Introduction to mpi4py
mpi4py is a Python library built on top of MPI, which makes Python data structures easy to pass across multiple processes.
mpi4py is a very powerful library that implements many interfaces in the MPI standard, including point-to-point communication, collective communication, blocking/non-blocking communication, inter-group communication, etc. Basically, all MPI interfaces that can be used have corresponding implementations. Not only any Python object that can be pickled, mpi4py also has good support for Python objects with a single-segment buffer interface such as numpy arrays and built-in bytes/string/array, etc., and the transfer is very efficient. At the same time, it also provides SWIG and F2PY interfaces, so that C/C++ or Fortran programs can still use mpi4py objects and interfaces for parallel processing after being packaged into Python.
Dependencies
To properly install and use mpi4py, you need to install and set up the following software:
- An MPI implementation software, preferably supporting the MPI-3 standard, and preferably dynamically compiled. The more commonly used MPI implementation software includes OpenMPI, MPICH, etc.
- Python 2.7, Python 3.3+. To write parallel programs in Python, Python is naturally essential.
Install mpi4py
After you have installed the above dependent software, you can install mpi4py, but before that you need mpicc on your program search path, you can simply check it with the following command:
$ which mpicc
If the command outputs the corresponding mpicc execution path, you can perform the following installation steps, but if there is no output, you need to add the bin directory of the installed MPI software to the PATH environment variable, lib The directory is added to the LD_LIBRARY_PATH environment variable so that mpicc can be searched.
Install with pip
Installing mpi4py with pip is very easy, if you have root privileges, just type the following command in the terminal:
$ pip install mpi4py
If you don't have root privileges, you can install mpi4py into your $HOME directory for your own use only:
$ pip install mpi4py --user
Make sure that the installed executable path ~/.local/bin is added to the PATH environment variable, and the library file path ~/.local/lib is added to the LD_LIBRARY_PATH environment variable.
Install from source
Download the mpi4py installation package from https://pypi.python.org/pypi/mpi4py, and then unzip the installation package:
$ tar -xvzf mpi4py-X.Y.Z.tar.gz
$ cd mpi4py-X.Y.Z
Compile and install the package:
$ python setup.py build
After compiling, you can install it:
$ python setup.py install
or
$ python setup.py install --user
Test if mpi4py is installed correctly
Now you can write a simple program to test whether mpi4py is installed and can be used normally:
# mpi_helloworld.py
from mpi4py import MPI
comm = MPI.COMM_WORLD
size = comm.Get_size()
rank = comm.Get_rank()
node_name = MPI.Get_processor_name() # get the name of the node
print('Hello world from process %d at %s.' % (rank, node_name))
run the mpi4py program
Run an MPI program written in Python with the following command:
$ mpiexec -n 3 python mpi_helloworld.py
Hello world from process 2 at node1.
Hello world from process 0 at node1.
Hello world from process 1 at node1.
It is also possible to use an older way:
$ mpirun -np 3 python mpi_helloworld.py
Hello world from process 2 at node1.
Hello world from process 0 at node1.
Hello world from process 1 at node1.
Where -n or -np specifies how many MPI processes to use to execute the program.

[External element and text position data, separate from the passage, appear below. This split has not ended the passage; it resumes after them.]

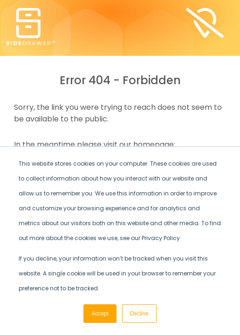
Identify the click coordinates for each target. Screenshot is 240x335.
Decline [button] (139, 313)
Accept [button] (100, 313)
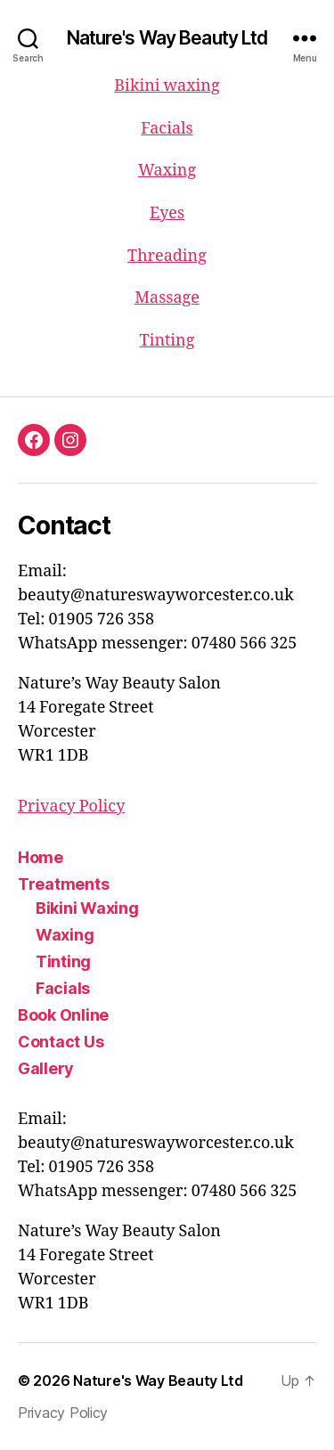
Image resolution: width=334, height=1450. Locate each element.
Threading (167, 256)
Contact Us (60, 1041)
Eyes (167, 213)
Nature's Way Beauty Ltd (167, 38)
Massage (167, 298)
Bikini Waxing (87, 908)
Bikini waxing (166, 86)
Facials (166, 128)
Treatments (63, 884)
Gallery (46, 1068)
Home (40, 857)
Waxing (167, 170)
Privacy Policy (71, 806)
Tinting (167, 340)
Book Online (63, 1015)
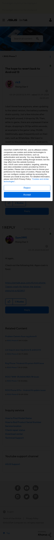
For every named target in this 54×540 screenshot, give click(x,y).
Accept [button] (27, 291)
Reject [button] (26, 284)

The above command will launch 3 MPI processes on a single node (single machine) to execute mpi_helloworld.py
in parallel. If you want to execute the program on multiple nodes (multiple machines) in parallel, you can use the following command:
$ mpiexec -n 3 -host node1,node2,node3 python mpi_helloworld.py
Hello world from process 1 at node2.
Hello world from process 2 at node3.
Hello world from process 0 at node1.
Where -host (or -H) specifies the nodes to be used, separated by commas. If there are many nodes, you can also specify a file with the option -hostfile or -machinefile, and write the compute nodes you need to use in this file. More run options can be obtained with the following command:
$ mpiexec --help